We start by identifying a set of catastrophic outcomes we must strive to prevent, and then map the potential causal pathways that could produce them. When developing these outcomes, we’ve considered the ways in which various actors, including state level actors, might use/misuse frontier AI. We describe threat scenarios that would be potentially sufficient to realize the catastrophic outcome, and we define our risk thresholds based on the extent to which a frontier AI would uniquely enable execution of any of our threat scenarios.
By anchoring thresholds on outcomes, we aim to create a precise and somewhat durable set of thresholds, because while capabilities will evolve as the technology develops, the outcomes we want to prevent tend to be more enduring. This is not to say that our outcomes are fixed. It is possible that as our understanding of frontier AI improves, outcomes or threat scenarios might be removed, if we can determine that they no longer meet our criteria for inclusion.
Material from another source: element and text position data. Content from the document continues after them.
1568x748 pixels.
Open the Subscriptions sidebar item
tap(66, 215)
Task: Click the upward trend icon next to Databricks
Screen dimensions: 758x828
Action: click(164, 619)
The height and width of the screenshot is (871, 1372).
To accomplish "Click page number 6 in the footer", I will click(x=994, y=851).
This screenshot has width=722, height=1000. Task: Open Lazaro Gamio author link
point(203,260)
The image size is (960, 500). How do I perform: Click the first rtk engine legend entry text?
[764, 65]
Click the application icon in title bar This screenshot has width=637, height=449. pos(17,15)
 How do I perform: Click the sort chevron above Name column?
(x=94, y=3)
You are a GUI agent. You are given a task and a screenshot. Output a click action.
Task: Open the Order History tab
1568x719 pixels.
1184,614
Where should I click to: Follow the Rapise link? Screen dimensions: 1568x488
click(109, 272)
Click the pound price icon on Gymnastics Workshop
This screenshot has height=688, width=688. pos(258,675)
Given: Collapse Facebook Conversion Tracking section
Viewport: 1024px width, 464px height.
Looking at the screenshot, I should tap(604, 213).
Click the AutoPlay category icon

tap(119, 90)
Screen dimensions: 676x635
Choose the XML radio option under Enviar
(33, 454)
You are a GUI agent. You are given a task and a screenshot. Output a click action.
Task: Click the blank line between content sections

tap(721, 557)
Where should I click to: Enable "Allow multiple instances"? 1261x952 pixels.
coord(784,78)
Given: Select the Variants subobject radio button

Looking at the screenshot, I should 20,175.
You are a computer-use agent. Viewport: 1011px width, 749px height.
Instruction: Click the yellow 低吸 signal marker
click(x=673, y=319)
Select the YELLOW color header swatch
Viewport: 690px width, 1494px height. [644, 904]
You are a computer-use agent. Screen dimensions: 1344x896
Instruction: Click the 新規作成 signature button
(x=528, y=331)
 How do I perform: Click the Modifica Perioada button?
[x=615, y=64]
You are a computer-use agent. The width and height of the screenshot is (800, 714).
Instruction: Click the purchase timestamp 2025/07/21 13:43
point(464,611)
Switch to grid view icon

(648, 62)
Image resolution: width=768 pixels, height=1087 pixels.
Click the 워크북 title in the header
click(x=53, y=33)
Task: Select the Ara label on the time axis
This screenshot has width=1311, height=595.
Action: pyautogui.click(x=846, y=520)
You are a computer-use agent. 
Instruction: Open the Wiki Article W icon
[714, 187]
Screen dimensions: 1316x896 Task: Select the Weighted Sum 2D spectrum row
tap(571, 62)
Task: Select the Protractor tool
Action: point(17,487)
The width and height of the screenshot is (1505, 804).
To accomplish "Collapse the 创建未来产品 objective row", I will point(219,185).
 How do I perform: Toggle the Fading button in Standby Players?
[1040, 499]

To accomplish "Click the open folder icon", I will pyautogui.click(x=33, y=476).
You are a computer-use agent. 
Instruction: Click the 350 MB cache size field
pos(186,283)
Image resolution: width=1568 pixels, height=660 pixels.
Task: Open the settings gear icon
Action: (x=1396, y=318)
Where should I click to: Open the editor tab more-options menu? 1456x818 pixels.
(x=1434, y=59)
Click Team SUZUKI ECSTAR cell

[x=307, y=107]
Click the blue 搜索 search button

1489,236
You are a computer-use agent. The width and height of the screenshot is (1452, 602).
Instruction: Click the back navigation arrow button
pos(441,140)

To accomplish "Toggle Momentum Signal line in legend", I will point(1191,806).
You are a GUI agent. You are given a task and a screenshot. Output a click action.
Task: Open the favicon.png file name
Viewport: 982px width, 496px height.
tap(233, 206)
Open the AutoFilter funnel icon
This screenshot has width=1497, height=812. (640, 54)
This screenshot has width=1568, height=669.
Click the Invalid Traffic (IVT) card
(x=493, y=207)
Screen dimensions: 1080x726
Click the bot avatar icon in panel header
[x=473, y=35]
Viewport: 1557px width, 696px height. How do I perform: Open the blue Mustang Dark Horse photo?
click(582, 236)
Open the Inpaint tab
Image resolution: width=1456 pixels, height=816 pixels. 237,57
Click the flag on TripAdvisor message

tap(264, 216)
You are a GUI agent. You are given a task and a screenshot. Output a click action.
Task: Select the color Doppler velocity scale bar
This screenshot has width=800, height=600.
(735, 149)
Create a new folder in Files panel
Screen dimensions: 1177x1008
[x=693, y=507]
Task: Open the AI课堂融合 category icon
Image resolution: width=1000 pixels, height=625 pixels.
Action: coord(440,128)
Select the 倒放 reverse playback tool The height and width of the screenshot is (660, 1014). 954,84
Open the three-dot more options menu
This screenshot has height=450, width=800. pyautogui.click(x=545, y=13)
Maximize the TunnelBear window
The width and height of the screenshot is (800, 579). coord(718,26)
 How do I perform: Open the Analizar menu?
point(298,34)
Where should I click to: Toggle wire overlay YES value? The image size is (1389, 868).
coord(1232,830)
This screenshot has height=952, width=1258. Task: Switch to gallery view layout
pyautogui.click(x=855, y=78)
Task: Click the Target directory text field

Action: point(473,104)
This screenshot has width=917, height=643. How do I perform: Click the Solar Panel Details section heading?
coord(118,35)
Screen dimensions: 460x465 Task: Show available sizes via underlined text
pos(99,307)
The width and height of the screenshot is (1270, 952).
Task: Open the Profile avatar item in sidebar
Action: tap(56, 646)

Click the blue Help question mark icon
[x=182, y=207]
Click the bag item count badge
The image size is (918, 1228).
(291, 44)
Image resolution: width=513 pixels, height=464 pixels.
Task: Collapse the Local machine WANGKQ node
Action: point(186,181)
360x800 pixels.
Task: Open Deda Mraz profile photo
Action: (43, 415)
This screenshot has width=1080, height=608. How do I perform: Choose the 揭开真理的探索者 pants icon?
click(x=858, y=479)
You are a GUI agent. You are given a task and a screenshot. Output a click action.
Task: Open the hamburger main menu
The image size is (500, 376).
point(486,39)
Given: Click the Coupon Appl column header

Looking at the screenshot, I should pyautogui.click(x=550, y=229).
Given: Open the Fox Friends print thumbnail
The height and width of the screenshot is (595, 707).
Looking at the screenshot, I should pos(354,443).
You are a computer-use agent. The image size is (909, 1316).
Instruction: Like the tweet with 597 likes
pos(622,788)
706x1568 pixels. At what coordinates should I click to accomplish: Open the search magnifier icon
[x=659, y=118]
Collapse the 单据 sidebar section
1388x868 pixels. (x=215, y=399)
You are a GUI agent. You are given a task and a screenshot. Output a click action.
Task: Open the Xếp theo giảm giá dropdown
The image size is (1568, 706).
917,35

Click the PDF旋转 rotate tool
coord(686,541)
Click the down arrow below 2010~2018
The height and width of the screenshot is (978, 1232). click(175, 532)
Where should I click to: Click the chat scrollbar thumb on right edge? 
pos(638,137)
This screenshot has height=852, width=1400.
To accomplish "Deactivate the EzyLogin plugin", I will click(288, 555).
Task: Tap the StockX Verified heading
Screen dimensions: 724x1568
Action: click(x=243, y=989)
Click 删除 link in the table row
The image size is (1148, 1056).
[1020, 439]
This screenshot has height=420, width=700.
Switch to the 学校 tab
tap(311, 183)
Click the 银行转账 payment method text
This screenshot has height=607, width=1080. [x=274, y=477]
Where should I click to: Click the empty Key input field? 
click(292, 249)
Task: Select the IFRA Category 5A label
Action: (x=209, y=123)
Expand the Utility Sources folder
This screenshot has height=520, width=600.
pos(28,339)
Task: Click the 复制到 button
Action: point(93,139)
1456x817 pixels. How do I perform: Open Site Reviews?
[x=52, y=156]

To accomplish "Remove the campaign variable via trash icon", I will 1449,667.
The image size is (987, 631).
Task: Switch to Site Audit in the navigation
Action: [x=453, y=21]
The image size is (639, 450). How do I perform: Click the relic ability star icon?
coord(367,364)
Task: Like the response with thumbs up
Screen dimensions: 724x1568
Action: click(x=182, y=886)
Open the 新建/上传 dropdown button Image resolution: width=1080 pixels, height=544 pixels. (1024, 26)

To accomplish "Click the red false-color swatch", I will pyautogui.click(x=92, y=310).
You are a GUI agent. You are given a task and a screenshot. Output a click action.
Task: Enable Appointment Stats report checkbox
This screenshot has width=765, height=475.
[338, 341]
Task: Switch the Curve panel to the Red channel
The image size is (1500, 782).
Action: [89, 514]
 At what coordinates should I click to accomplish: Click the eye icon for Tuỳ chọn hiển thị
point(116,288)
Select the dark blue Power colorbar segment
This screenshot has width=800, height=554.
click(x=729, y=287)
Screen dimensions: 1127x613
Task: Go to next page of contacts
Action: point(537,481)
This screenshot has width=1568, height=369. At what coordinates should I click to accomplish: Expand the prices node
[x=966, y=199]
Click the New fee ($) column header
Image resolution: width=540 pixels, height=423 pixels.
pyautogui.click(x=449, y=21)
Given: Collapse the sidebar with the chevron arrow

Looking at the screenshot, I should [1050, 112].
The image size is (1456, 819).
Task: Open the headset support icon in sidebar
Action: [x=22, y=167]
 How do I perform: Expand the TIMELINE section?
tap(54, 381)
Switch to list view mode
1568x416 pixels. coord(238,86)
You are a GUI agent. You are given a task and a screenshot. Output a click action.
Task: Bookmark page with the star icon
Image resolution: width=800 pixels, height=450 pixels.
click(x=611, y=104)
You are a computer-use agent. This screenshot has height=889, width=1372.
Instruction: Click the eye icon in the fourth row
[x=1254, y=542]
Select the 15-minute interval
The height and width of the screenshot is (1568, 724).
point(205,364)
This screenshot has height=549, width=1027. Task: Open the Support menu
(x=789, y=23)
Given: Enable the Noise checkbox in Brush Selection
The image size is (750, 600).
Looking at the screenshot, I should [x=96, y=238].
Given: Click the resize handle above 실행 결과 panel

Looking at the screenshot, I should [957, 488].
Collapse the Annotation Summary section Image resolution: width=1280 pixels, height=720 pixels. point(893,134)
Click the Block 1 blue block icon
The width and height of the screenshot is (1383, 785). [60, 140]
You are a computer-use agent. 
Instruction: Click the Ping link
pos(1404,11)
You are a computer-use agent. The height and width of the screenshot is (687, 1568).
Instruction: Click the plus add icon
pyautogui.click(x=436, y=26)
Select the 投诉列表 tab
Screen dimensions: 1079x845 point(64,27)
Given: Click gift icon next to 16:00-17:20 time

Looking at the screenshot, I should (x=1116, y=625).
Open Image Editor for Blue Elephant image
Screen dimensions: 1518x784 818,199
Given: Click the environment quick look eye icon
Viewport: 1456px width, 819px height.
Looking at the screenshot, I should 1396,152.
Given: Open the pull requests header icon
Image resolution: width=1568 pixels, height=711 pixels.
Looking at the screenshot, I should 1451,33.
We also may need to add new outcomes in the future. Those outcomes might be in entirely novel risk domains, potentially as a result of novel model capabilities, or they might reflect changes to the threat landscape in existing risk domains that bring new kinds of threat actors into scope. This accounts for the ways in which frontier AI might introduce novel harms, as well its potential to increase the risk of catastrophe in known risk domains.
An outcomes-led approach also enables prioritization. This systematic approach will allow us to identify the most urgent catastrophic outcomes – i.e., cybersecurity and chemical and biological weapons risks – and focus our efforts on avoiding them rather than spreading efforts across a wide range of theoretical risks from particular capabilities that may not plausibly be presented by the technology we are actually building.
Meta breaks down exactly how it defines a critical risk AI and what action it will take in response.

We define our risk thresholds based on the extent to which a frontier AI would uniquely enable execution of any of our threat scenarios. A frontier AI is assigned to the critical risk threshold if we assess that it would uniquely enable execution of a threat scenario. If a frontier AI is assessed to have reached the critical risk threshold and cannot be mitigated, we will stop development and implement the measures outlined in Table 1. Our high and moderate risk thresholds are defined in terms of the level of uplift a frontier AI provides towards realising a threat scenario. We will develop these models in line with the processes outlined in this Framework, and implement the measures outlined in Table 1.

Meta also says it will evaluate—and respond accordingly—to the possibility that high and moderate risk AI models could advance to a high-risk model.
We define our thresholds based on the extent to which frontier AI would uniquely enable the execution of any of the threat scenarios we have identified as being potentially sufficient to produce a catastrophic outcome. If a frontier AI is assessed to have reached the critical risk threshold and cannot be mitigated, we will stop development and implement the measures outlined in Table 1. Our high and moderate risk thresholds are defined in terms of the level of uplift a model provides towards realising a threat scenario. We will develop Frontier AI in line with the processes outlined in this Framework, and implement the measures outlined in Table 1. Section 3 on Outcomes & Thresholds provides more information about how we define our thresholds.
The AI Industry Needs More Open Safety Policies
Meta’s detailing and documenting its standards is a refreshing stance in an industry that appears to be recklessly rushing toward artificial general intelligence (AGI). Employees across the industry have warned there is not enough being done to ensure safe development.
By clearly defining what its safety goals are, and committing to halting development of critical risk models, Meta is setting itself apart as one of the few AI companies that is putting safety first and foremost, with Anthropic being another notable example.
Hopefully, other companies will take note and follow suit.